┌──

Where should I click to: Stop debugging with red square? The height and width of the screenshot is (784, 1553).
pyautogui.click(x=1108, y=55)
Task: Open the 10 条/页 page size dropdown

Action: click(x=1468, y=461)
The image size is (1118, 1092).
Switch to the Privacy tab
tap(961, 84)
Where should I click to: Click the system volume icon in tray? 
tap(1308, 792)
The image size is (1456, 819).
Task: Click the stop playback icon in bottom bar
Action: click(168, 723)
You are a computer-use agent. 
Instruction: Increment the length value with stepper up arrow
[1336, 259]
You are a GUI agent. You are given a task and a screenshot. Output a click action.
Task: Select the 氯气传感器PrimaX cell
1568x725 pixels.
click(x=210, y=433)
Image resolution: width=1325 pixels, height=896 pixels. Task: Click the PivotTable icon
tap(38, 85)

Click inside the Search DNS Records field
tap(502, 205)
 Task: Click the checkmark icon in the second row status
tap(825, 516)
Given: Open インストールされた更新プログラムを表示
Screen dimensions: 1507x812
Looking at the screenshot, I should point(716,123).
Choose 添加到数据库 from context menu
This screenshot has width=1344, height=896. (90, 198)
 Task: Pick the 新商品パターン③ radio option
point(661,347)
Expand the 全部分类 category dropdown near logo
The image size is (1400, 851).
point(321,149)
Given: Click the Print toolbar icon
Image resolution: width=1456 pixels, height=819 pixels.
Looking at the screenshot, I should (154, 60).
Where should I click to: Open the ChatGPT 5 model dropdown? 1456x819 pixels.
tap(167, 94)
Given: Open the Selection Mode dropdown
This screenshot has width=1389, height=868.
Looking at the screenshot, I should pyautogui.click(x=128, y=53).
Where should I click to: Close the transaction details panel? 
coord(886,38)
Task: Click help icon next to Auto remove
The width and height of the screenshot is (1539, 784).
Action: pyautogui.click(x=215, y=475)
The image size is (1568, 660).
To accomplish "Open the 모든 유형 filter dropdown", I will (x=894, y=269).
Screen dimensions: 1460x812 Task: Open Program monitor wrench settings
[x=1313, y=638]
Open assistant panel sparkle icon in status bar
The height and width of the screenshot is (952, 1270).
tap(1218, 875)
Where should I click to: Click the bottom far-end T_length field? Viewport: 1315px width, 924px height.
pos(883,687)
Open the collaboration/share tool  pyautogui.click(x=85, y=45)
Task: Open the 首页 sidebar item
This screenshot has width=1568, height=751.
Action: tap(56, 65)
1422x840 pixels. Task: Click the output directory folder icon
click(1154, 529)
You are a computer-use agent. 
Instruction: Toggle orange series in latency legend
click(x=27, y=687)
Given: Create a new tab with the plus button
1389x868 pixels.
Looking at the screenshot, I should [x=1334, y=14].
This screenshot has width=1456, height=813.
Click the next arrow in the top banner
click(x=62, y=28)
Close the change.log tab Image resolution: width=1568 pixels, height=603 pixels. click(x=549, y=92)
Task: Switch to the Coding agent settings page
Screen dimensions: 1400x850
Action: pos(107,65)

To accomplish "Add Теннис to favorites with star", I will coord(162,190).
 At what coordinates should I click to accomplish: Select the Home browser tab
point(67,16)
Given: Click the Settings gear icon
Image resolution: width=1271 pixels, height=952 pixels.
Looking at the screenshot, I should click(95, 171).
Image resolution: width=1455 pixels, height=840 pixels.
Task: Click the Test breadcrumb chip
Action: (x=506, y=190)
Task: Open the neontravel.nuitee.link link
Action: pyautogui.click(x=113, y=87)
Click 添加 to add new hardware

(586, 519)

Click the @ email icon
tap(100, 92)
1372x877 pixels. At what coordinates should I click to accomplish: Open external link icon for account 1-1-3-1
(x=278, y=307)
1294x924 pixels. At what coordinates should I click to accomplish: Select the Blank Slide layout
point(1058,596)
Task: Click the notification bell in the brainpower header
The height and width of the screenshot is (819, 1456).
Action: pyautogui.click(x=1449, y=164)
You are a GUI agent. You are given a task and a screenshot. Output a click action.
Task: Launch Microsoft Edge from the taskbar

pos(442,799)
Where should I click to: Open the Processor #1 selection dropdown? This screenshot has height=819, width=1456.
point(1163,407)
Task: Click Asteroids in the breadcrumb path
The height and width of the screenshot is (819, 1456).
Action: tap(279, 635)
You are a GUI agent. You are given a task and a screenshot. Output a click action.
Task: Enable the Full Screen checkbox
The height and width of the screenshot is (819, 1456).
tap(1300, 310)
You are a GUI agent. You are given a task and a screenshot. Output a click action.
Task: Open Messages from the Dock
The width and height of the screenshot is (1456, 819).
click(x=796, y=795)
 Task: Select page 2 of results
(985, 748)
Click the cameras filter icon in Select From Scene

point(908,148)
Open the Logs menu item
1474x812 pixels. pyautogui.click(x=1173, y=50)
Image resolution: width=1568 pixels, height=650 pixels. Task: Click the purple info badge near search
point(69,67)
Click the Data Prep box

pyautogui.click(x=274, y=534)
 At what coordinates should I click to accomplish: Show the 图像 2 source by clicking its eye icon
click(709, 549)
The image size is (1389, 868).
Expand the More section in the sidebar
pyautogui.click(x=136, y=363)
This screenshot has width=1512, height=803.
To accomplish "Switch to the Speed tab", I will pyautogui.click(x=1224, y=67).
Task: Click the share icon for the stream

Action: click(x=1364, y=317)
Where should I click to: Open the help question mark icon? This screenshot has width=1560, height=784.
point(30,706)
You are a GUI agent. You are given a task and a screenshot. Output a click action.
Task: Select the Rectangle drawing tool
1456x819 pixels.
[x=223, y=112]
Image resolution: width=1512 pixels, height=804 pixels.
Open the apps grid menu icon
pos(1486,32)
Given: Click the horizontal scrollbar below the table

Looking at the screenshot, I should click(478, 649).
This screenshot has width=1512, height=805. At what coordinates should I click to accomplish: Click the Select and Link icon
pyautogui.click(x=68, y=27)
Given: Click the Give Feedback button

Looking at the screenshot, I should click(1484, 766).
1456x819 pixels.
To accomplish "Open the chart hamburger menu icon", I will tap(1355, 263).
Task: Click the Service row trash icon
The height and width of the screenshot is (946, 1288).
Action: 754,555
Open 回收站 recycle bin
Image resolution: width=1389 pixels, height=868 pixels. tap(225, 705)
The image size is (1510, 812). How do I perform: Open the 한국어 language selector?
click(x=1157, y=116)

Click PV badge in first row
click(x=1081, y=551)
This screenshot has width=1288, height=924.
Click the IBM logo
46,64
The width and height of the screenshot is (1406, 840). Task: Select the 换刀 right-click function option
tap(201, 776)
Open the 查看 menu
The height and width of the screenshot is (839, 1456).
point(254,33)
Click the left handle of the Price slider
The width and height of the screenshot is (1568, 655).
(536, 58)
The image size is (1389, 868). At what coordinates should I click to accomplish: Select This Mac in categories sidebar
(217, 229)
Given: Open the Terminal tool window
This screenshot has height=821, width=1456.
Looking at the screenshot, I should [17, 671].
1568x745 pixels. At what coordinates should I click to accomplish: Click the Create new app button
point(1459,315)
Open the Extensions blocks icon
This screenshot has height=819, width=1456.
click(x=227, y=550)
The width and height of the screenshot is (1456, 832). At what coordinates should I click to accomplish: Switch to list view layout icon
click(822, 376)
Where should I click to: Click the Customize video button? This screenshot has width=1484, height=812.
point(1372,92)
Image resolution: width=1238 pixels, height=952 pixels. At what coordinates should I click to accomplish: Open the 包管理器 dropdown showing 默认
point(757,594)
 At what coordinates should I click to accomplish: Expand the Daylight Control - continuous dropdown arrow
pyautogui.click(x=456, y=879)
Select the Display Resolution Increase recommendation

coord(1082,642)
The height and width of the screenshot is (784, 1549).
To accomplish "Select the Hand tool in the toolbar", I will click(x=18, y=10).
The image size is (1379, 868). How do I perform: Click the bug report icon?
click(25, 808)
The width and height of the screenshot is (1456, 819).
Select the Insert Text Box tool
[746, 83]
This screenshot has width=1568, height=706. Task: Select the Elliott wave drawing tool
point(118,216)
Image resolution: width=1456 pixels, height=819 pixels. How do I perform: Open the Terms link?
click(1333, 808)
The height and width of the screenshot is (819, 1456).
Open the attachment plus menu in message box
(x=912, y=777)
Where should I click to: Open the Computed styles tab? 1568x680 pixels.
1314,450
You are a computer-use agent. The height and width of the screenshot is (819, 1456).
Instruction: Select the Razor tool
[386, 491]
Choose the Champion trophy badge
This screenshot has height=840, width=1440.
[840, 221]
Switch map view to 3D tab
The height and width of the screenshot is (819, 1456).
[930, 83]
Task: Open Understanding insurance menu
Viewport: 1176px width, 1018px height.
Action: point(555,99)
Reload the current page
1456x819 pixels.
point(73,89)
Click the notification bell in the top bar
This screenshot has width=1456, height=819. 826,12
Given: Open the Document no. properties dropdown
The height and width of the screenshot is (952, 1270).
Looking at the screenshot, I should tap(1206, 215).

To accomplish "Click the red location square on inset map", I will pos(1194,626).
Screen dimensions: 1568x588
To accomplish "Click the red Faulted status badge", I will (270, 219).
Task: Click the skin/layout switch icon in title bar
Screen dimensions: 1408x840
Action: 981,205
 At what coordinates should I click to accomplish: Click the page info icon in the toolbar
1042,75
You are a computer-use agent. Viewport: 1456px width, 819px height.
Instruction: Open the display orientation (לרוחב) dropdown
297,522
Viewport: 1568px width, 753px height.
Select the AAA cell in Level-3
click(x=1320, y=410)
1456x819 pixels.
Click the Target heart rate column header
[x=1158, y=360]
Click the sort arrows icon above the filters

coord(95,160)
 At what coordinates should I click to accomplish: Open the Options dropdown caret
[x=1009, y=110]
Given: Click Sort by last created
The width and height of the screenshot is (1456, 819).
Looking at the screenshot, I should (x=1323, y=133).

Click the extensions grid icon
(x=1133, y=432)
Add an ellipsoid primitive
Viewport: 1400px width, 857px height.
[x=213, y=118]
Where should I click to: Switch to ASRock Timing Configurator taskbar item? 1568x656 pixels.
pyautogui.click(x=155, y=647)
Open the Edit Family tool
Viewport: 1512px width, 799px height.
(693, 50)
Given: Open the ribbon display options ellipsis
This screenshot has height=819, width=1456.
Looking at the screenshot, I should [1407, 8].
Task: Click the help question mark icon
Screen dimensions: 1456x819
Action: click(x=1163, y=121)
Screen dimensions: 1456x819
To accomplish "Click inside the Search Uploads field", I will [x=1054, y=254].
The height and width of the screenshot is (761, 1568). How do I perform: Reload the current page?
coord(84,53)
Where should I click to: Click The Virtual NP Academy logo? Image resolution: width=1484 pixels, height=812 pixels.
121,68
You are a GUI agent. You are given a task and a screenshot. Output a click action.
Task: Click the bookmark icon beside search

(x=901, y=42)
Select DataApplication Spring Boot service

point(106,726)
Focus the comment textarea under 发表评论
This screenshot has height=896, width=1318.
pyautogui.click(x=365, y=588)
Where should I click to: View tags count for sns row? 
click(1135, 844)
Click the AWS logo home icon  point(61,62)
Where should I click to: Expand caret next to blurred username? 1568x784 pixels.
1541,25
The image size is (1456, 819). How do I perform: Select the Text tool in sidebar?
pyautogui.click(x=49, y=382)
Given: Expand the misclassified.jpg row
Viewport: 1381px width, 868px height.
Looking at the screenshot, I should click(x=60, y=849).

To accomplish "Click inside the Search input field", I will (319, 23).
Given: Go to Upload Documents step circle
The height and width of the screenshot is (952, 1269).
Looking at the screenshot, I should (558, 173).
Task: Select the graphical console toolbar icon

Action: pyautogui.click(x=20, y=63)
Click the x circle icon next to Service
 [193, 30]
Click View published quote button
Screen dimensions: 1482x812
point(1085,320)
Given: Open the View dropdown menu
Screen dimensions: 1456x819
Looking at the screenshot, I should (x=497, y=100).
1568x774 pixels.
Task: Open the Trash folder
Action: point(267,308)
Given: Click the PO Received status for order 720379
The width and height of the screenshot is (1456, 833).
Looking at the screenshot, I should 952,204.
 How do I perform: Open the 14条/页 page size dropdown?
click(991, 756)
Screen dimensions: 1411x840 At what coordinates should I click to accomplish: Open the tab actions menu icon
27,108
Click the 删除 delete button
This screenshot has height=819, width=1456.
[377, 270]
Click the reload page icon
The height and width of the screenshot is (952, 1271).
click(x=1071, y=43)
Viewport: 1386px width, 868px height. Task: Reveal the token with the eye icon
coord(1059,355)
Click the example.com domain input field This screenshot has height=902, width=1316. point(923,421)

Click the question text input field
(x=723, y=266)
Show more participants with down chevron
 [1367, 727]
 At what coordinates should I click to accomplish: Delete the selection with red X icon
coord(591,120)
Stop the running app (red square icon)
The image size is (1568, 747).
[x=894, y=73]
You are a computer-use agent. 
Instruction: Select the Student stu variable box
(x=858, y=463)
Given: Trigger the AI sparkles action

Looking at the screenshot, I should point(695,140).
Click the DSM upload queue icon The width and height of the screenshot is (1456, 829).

└──

## Your goal:
Say how many lines in the preceding material include the word "will", with no other words in the reply.

## Answer:
9